Regulasi yang telah ditetapkan mestinya telah dimatangkan termasuk antisipasi bagaimana resiko yang akan dihadapi kedepannya atau solusi yang akan diberikan ketika timbul permasalahan. Selaku masyarakat tentunya berusaha untuk memaksimalkan kebijakan yang berlaku guna memperoleh sebuah hasil positif (Majid et al., 2023). Pada prinsip perpajakan, bahwa kepentingan umum yang bertujuan untuk mempertahankan kestabilan ekonomi negara menjadi suatu hal yang harus diutamakan. Pemerintah harus berupaya meningkatkan kestabilan ekonomi mampu didukung dengan tujuan kesejahteraan rakyat. Indonesia merupakan negara G20 yang termasuk dalam kumpulan negara dengan perekonomian terbesar di dunia.
Hasil survei yang dilakukan pada UMKM milik Ibu Fira, seorang penjual es teh manis dan camilan Chilclin, menunjukkan bahwa beliau belum mengetahui adanya rencana kenaikan Pajak Pertambahan Nilai (PPN) yang akan diberlakukan pada Januari 2025. Menurut Ibu Fira, kenaikan PPN tersebut akan menyulitkan penyesuaian anggaran, terutama karena harga bahan baku sudah mengalami peningkatan signifikan. Sebagai contoh, harga ayam yang semula Rp 42.000 per kilogram kini naik menjadi Rp48.000 per kilogram. Meski demikian, harga bahan baku untuk es teh manis belum mengalami perubahan.
Dalam kondisi ini, Ibu Fira berharap agar harga jual produknya tetap stabil, namun hal ini sulit dilakukan tanpa mengorbankan margin keuntungan. “Saya berharap kepada pemerintah untuk tidak menaikkan PPN karena kasihan para pedagang,” ujarnya.
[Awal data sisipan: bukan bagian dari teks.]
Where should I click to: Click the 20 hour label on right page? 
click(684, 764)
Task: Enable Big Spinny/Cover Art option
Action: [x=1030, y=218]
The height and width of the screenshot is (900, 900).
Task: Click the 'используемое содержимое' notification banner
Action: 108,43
Beliau berharap kebijakan pemerintah dapat lebih berpihak pada pelaku usaha kecil yang tengah berjuang di tengah kenaikan biaya operasional.
Sebagai kesimpulan, rencana kenaikan tarif PPN dari 11% menjadi 12% yang akan diberlakukan pada Januari 2025 memiliki tujuan utama untuk meningkatkan pendapatan negara. Namun, kebijakan ini berpotensi memberikan dampak signifikan terhadap sektor UMKM dan daya beli masyarakat. UMKM, yang memegang peranan penting dalam perekonomian Indonesia, diperkirakan akan menghadapi tantangan besar berupa kenaikan biaya operasional dan penurunan permintaan konsumen akibat lonjakan harga barang dan jasa. Dalam menghadapi tantangan ini, regulasi yang matang dan solusi proaktif diperlukan untuk melindungi sektor UMKM dan masyarakat berpenghasilan rendah.
Sebagai negara anggota G20, Indonesia diharapkan mampu menyeimbangkan kebutuhan pendapatan negara dengan kesejahteraan rakyat, sehingga kebijakan perpajakan yang diambil mendukung kestabilan ekonomi dan pertumbuhan inklusif. Kasus yang dialami oleh Ibu Fira, seorang pelaku UMKM, menggambarkan kesulitan yang dihadapi pedagang kecil dalam menyesuaikan anggaran tanpa menaikkan harga jual. Hal ini memperkuat urgensi bagi pemerintah untuk mempertimbangkan kembali dampak kebijakan tersebut dan mencari solusi yang dapat melindungi keberlangsungan UMKM serta daya beli masyarakat.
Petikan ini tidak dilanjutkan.